▶ Job: Could you copy every row below word for word, leaving the pictures out?

━━━━━━━━━━

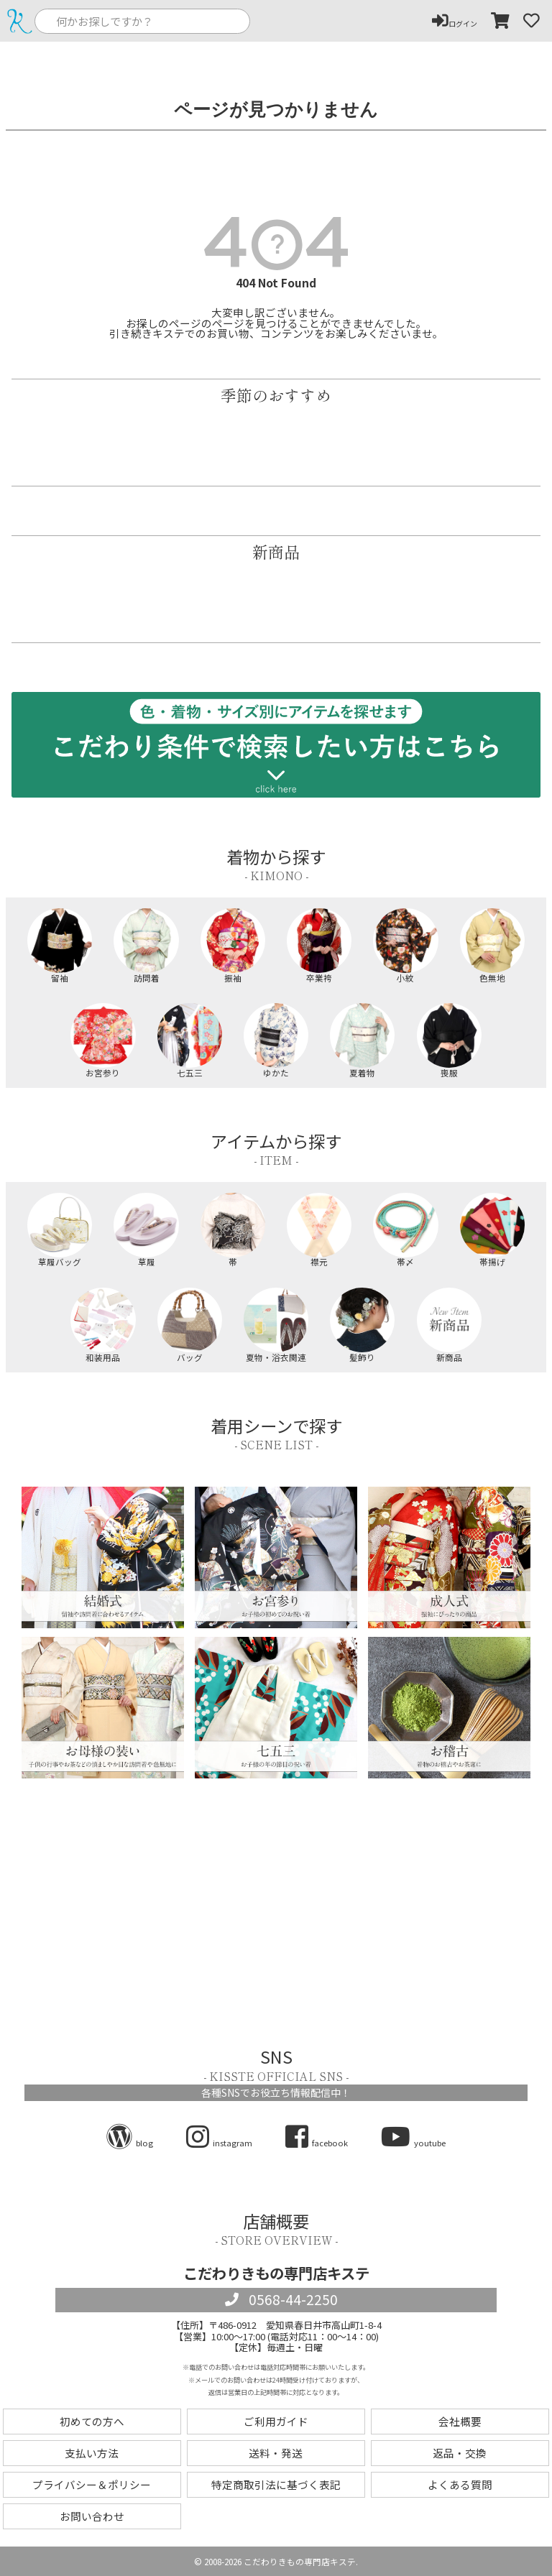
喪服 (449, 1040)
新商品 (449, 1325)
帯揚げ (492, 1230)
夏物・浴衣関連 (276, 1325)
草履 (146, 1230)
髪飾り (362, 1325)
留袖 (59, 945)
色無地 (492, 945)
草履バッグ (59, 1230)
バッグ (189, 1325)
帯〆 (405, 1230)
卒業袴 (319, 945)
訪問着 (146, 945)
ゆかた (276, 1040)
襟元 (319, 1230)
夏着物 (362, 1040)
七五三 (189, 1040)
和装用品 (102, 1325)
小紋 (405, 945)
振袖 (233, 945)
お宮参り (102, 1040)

━━━━━━━━━━

▶ Written solution:
喪服 (449, 1040)
新商品 (449, 1325)
帯揚げ (492, 1230)
夏物・浴衣関連 (276, 1325)
草履 (146, 1230)
髪飾り (362, 1325)
留袖 (59, 945)
色無地 (492, 945)
草履バッグ (59, 1230)
バッグ (189, 1325)
帯〆 (405, 1230)
卒業袴 (319, 945)
訪問着 (146, 945)
ゆかた (276, 1040)
襟元 (319, 1230)
夏着物 (362, 1040)
七五三 (189, 1040)
和装用品 (102, 1325)
小紋 (405, 945)
振袖 (233, 945)
お宮参り (102, 1040)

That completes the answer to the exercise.